*Your tasks*.
A - Print the portion of the lung transplant article between "Lung transplant for" and "the hospital said.", inclusive.
B - List every calendar date, given as a month and a day, that appears in the lung transplant article.

*Given passage*.
Lung transplant for toddler, 2, is first for Japan and makes world medical history
SEP 24, 2014
OKAYAMA – Okayama University Hospital said Wednesday it had succeeded in transplanting parts of a mother’s left lung into her 2-year-old son, who became Japan’s youngest ever recipient of a lung transplant.
It was also a global first for surgery involving the cutting of a human lung into the smallest possible viable size, the hospital said.
“We can now save young children previously unable to have transplant surgery because they were too small,” said Takahiro Oto, whose team led the operation.
Oto, an associate professor of respiratory surgery at the state-run Okayama University, said surgeons operated on the boy, aged 2 years and 9 months, on Aug. 31. An artificial respirator was removed on Sept. 13, whereupon the boy resumed breathing on his own, the surgeon said.

*Provided records*.
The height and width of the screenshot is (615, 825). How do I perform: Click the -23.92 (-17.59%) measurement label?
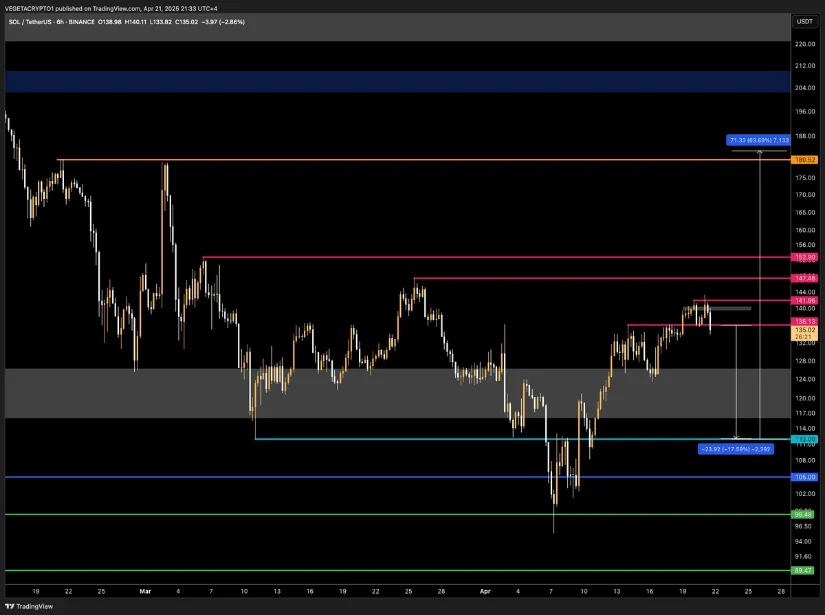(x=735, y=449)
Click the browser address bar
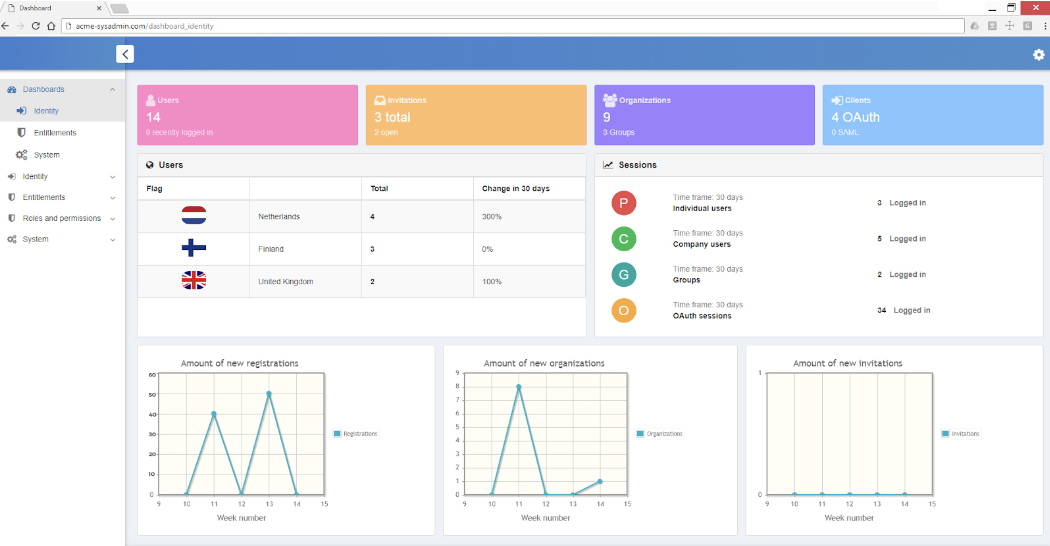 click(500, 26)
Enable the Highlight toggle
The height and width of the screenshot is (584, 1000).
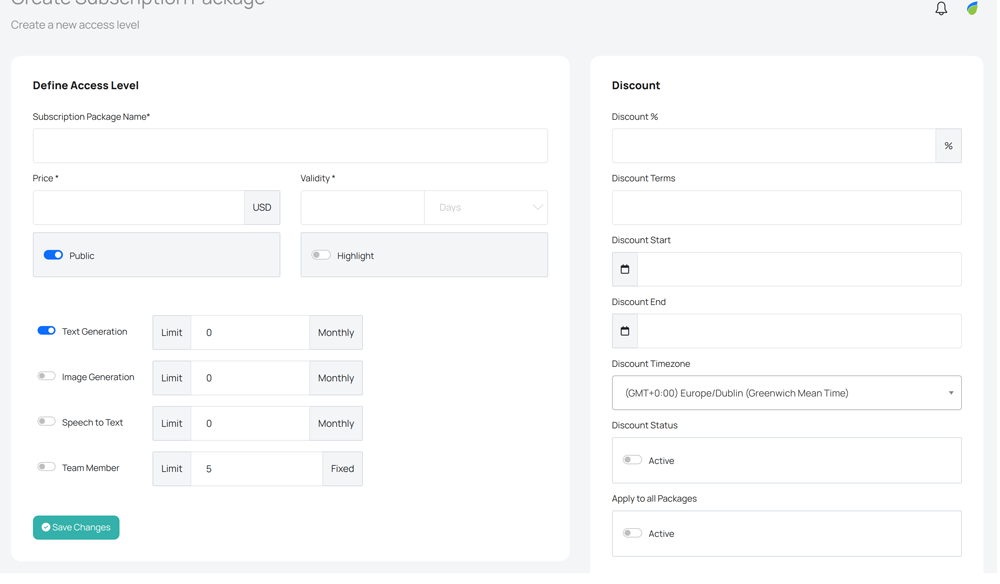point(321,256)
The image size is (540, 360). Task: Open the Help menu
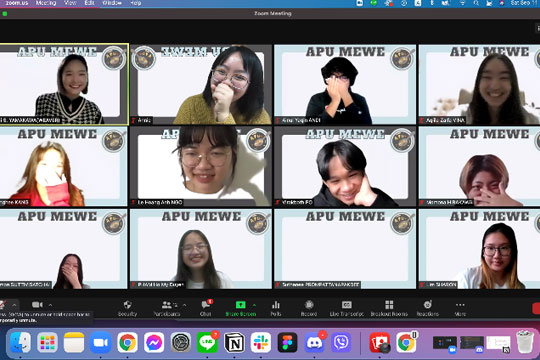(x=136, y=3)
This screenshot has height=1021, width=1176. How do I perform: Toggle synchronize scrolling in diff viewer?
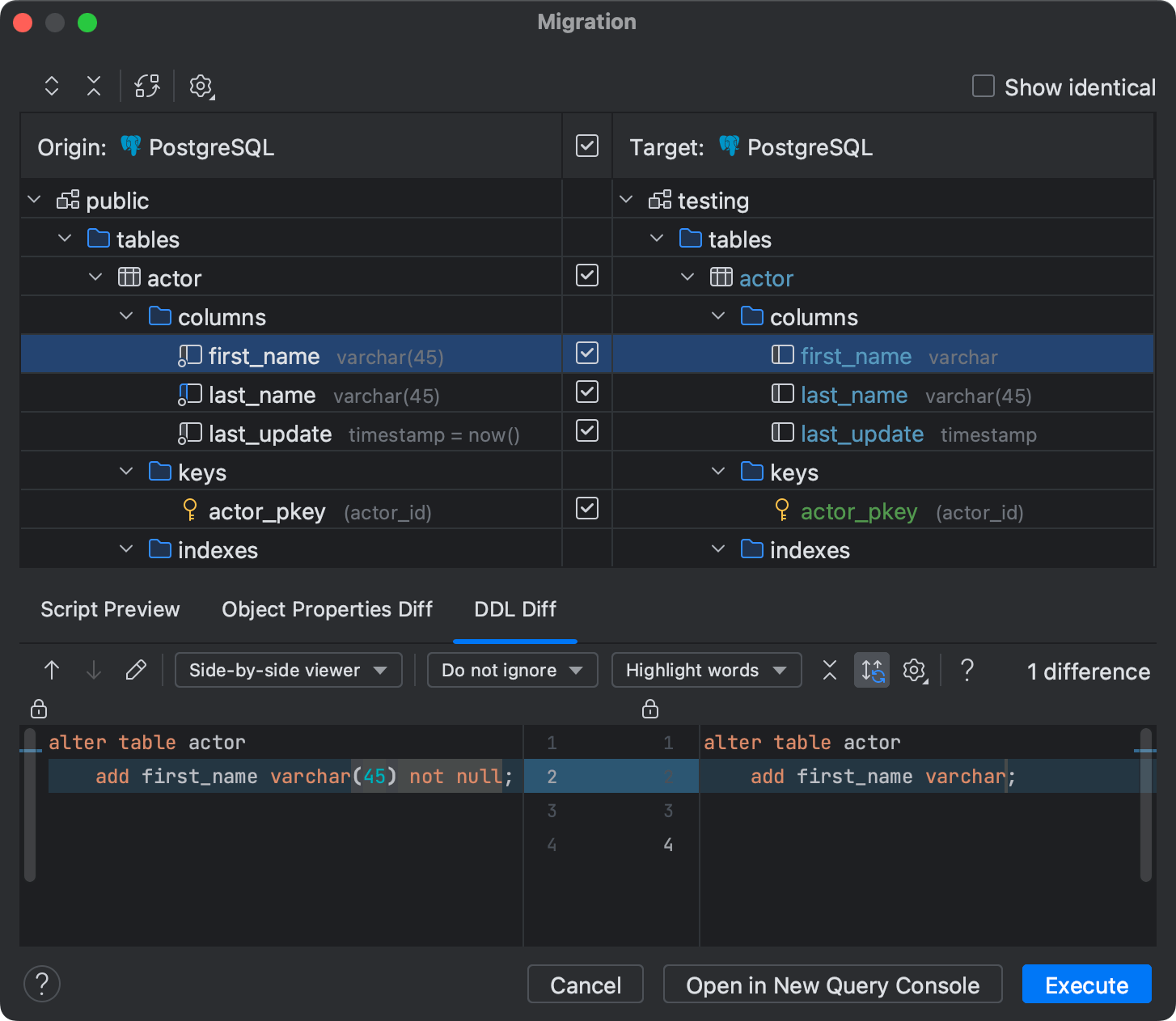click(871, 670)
==
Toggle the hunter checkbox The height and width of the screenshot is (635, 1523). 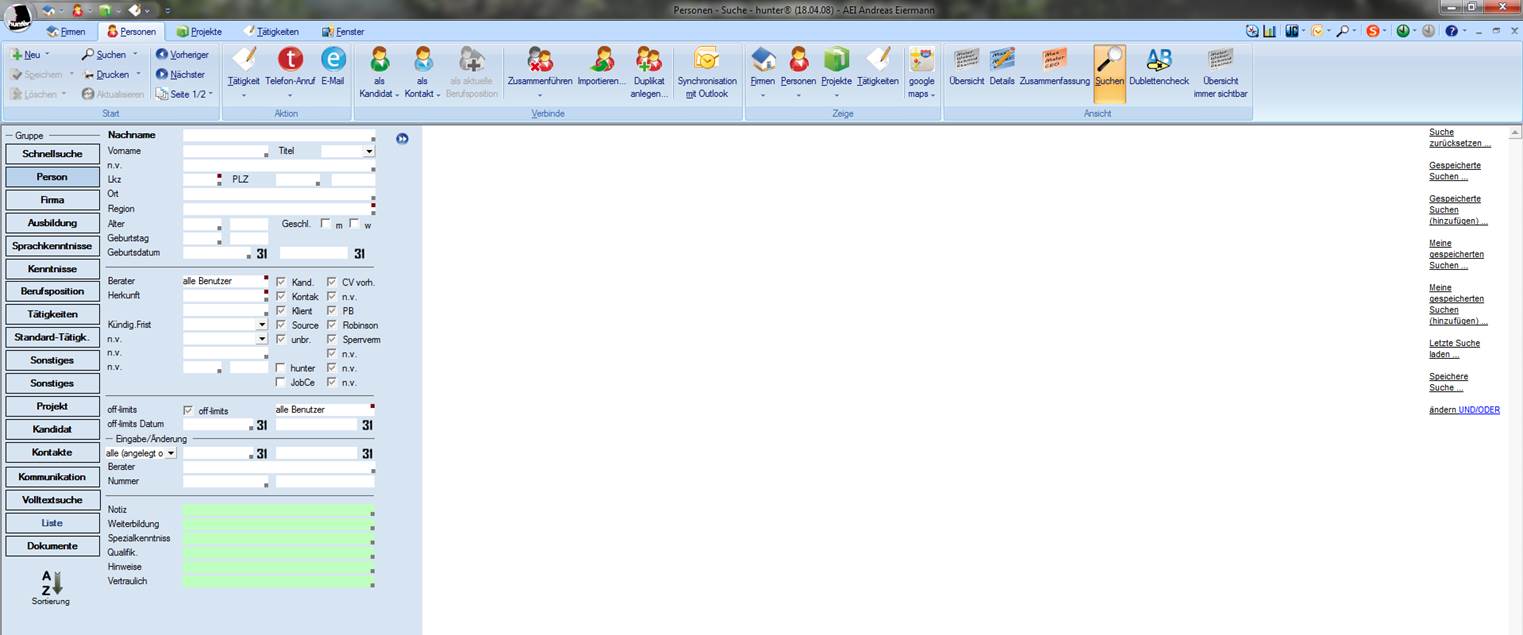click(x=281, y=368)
* * *
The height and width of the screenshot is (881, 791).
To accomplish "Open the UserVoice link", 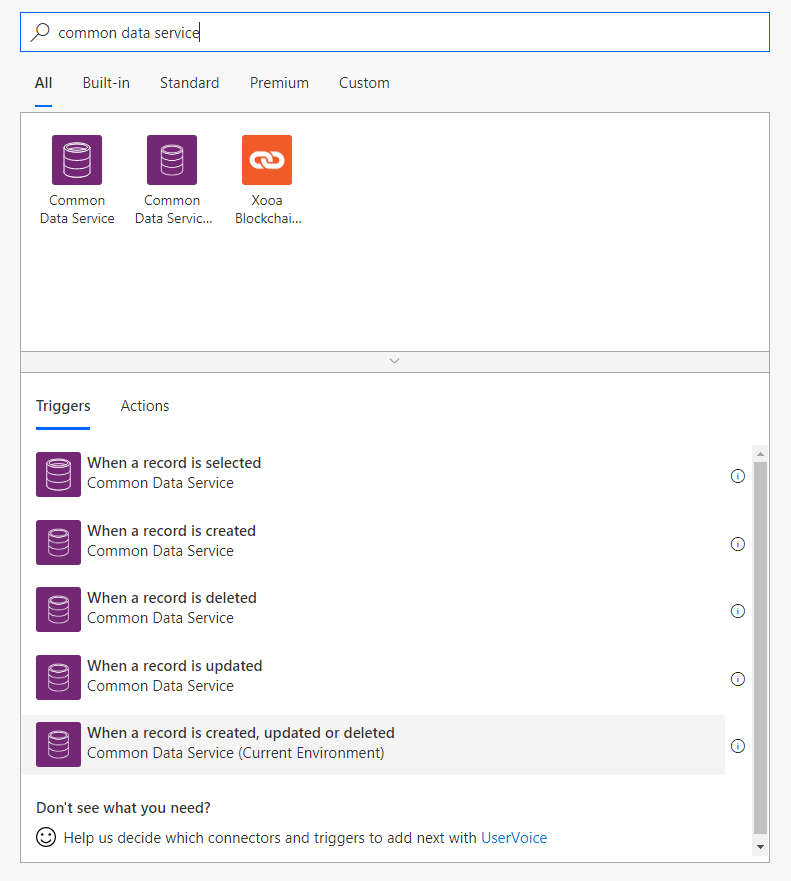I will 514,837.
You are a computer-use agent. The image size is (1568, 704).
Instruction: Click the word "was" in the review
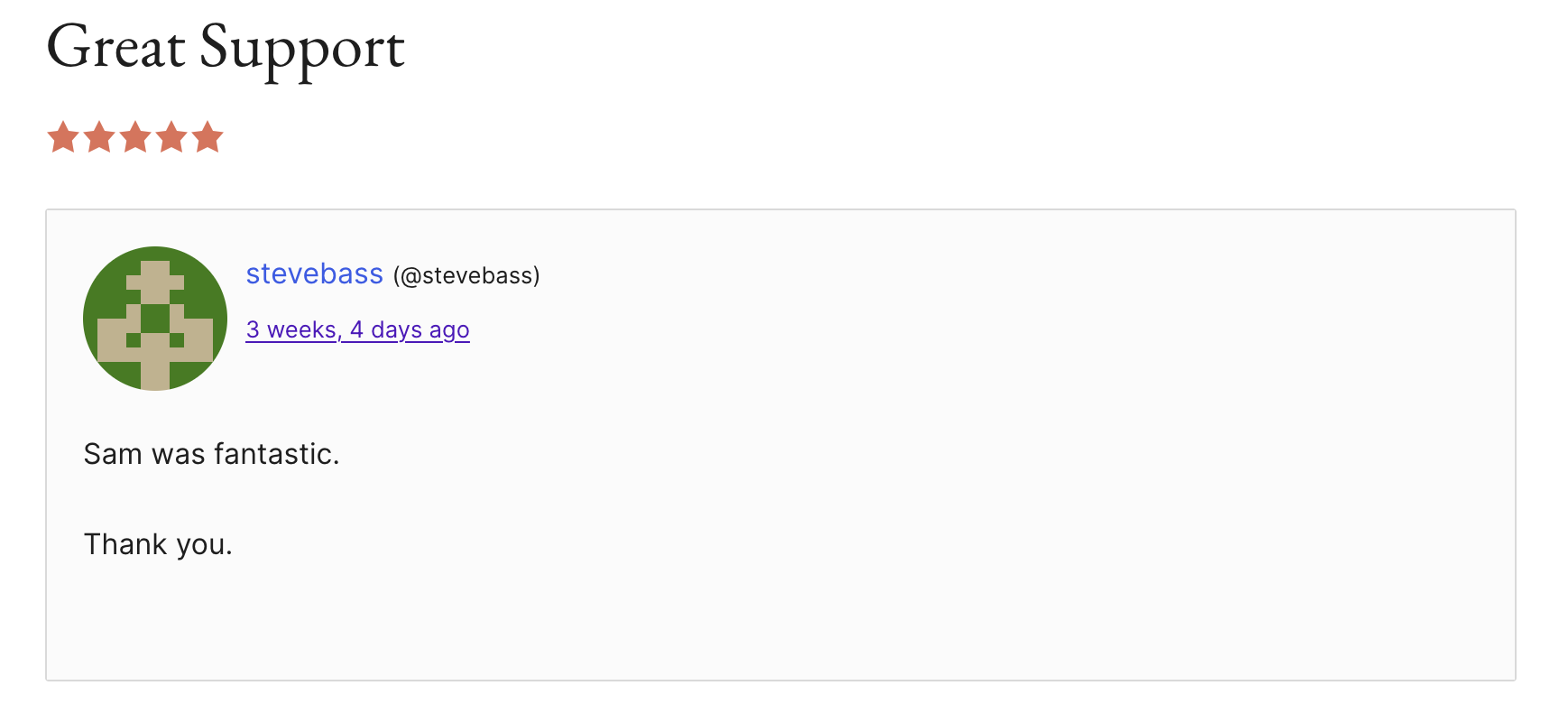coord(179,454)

*Task solutions*.
A -
Lung transplant for toddler, 2, is first for Japan and makes world medical history
SEP 24, 2014
OKAYAMA – Okayama University Hospital said Wednesday it had succeeded in transplanting parts of a mother’s left lung into her 2-year-old son, who became Japan’s youngest ever recipient of a lung transplant.
It was also a global first for surgery involving the cutting of a human lung into the smallest possible viable size, the hospital said.

B -
SEP 24, 2014
Aug. 31
Sept. 13